Significantly, however, the concept of independence has been stretched to include also long-serving non-executive directors, specifically declaring non-executives who have served the company nine years or more to be “not independent”. Why nine years – why not eight years or ten years? The issue of longevity can be looked at in two ways – positively or negatively. Long-serving non-executives may remain totally objective in their views and behaviour and, in particular, as noted above their continued involvement in the affairs of the company over a long period of time may well enhance the effectiveness of their contribution to the work of the Board and its Committees. Conversely, long-serving non-executives may become too subservient and too dependent on executive patronage (for example nomination for their re-election as a non-executive) that they are less likely to “rock-the-boat” and oppose executive directors policies and decisions (Pass, 2004).
The development of corporate governance in the UK is the result of the regulators ( accounting profession), principally reacting to the public’s perception of these problems. The profession has so far continued with self-regulation, attempting to overcome its weakness instead of going for statutory regulation. For how long then will self regulation continue? Are we going to have other WorldCom?.
We also need to ask whether the effort of producing the various reports was worth it, so that we can identify what needs to be done to resolve any remaining / new corporate governance problems.
Conclusion
Corporate governance is complex. The development of corporate governance in the UK is the result of the regulators ( accounting profession), principally reacting to the public’s perception of these problems.
The new provisions introduced with the Combined Code were especially concerned to provide greater empowerment of a company's non-executive directors in top-level decision-making, with a particular emphasis on non-executives being “independent” according to criteria specified in the Code.
Based on the survey by Pass in most of the cases the “problem” has cantered on the status of the chairperson, with companies refusing to accept the Code's strict dictum that a chairperson is not independent as a member of the Remuneration and Audit Committees.
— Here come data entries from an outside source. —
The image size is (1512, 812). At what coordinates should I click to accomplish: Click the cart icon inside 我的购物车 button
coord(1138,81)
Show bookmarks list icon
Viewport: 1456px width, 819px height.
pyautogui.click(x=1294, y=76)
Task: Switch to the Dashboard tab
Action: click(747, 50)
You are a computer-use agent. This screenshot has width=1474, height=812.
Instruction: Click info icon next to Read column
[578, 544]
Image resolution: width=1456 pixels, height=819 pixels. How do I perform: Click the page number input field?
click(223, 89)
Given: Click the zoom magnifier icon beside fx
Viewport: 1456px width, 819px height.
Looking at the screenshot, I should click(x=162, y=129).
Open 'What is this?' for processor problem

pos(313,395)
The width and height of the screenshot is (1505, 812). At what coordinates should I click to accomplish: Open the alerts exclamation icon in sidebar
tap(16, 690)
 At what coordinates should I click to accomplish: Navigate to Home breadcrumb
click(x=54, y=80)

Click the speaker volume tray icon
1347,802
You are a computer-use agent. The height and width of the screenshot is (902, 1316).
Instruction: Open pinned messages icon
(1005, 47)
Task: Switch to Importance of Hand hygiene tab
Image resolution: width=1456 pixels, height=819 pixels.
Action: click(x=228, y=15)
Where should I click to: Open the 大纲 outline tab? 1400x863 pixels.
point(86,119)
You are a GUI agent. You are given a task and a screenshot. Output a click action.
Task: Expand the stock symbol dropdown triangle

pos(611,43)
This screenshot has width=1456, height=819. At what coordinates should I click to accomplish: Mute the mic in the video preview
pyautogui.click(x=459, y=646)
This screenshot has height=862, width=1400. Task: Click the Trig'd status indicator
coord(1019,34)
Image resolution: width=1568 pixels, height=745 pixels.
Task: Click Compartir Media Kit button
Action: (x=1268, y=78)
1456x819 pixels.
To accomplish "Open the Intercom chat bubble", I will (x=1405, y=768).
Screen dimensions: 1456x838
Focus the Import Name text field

In addition to this, the issue of independence has arisen in a number of other cases in relation to the nine years and business connection Code criteria. In all of these cases companies have claimed that the non-executives concerned have been “independent in character and judgement”. This contention may well be “acceptable” when applied to long-serving non-executives, but is clearly suspect in the case of non-executives having a business relationship with the company.
The big question is whether non-executives can really play a decisive role in company affairs. Most commentators have looked on the provisions of the new code as a force for good, facilitating more impartial decision-making and greater attention to shareholder interests.